Work item: Which lines of the entries below hold the word "height"? Report each of them.

Records for the exercise:
┄┄┄┄┄┄┄┄┄┄┄┄┄┄┄┄┄┄┄┄

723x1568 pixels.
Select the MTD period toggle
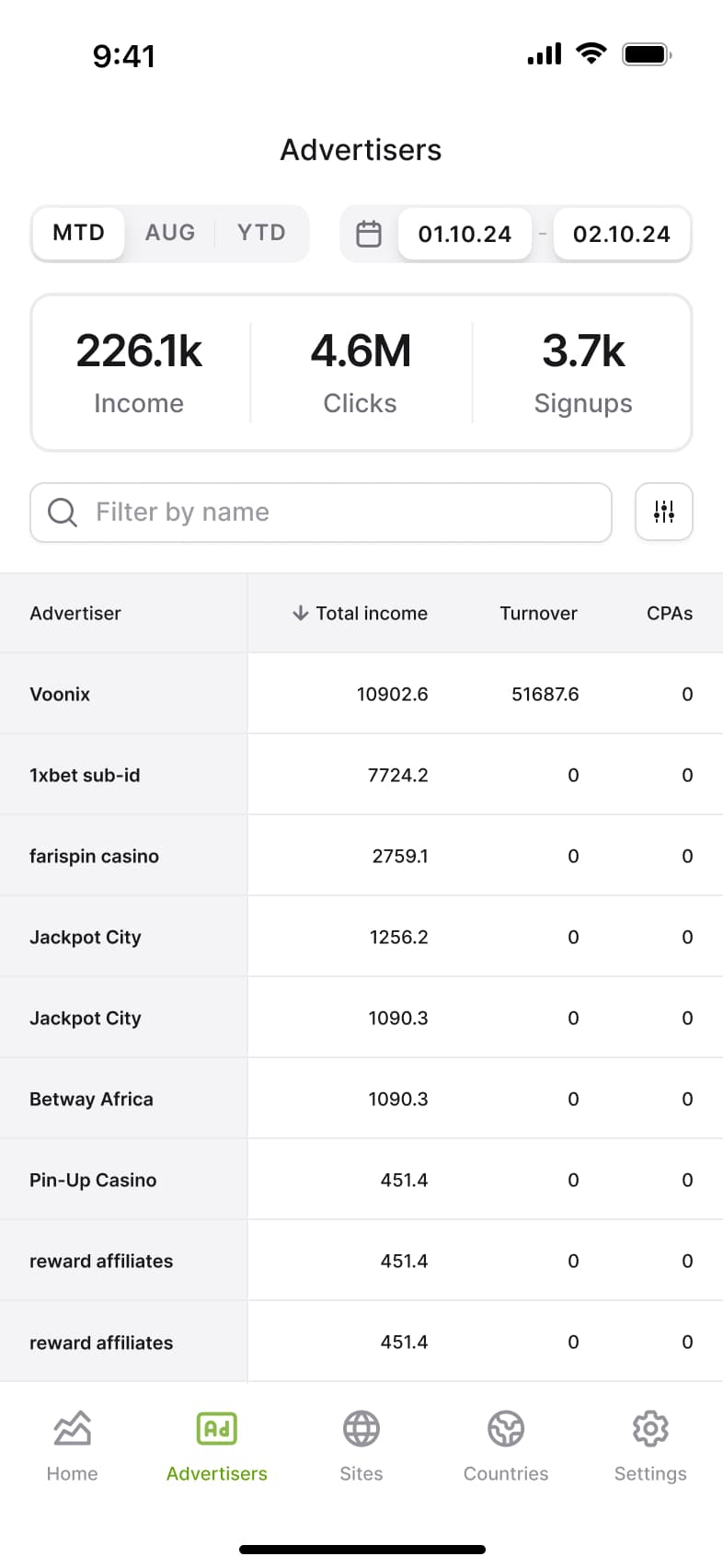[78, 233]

┄┄┄┄┄┄┄┄┄┄┄┄┄┄┄┄┄┄┄┄

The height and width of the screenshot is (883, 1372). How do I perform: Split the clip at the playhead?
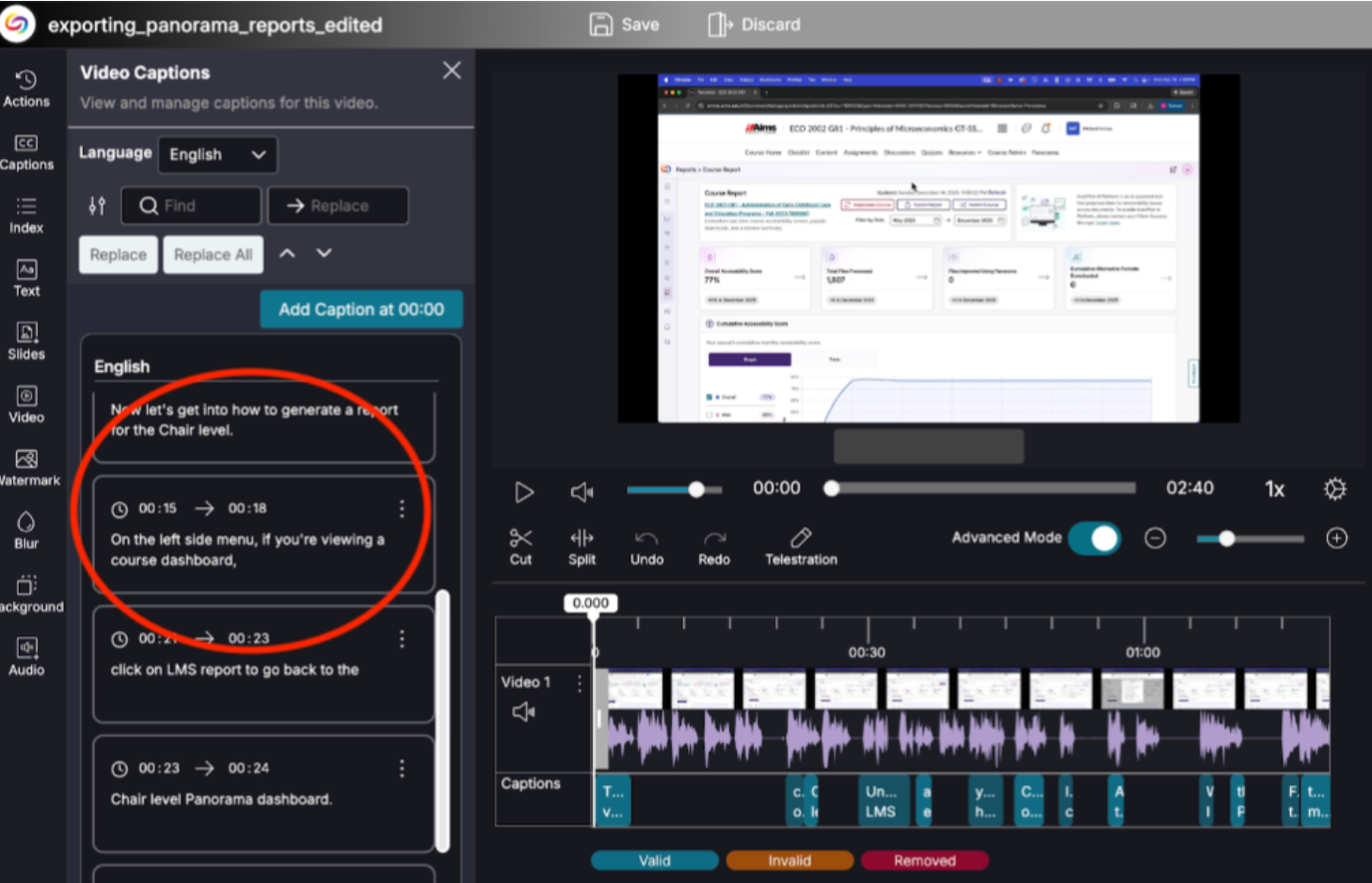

┄┄┄┄┄┄┄┄┄┄┄┄┄┄┄┄┄┄┄┄

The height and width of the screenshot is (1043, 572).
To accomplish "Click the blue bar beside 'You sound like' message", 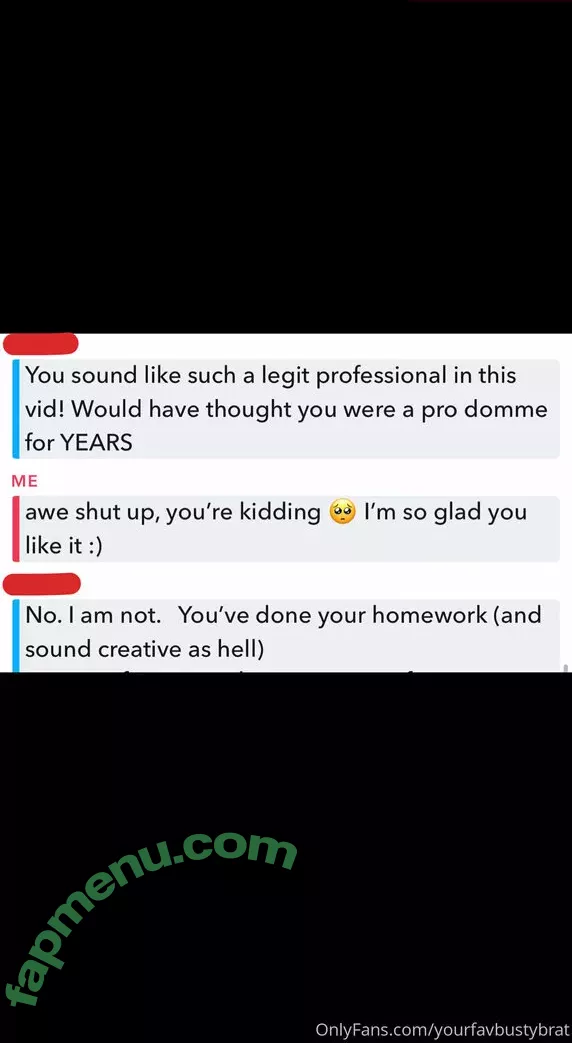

┄┄┄┄┄┄┄┄┄┄┄┄┄┄┄┄┄┄┄┄

Output for this exercise:
The height and width of the screenshot is (883, 1372). How do I perform: Split the clip at the playhead?
The height and width of the screenshot is (1043, 572).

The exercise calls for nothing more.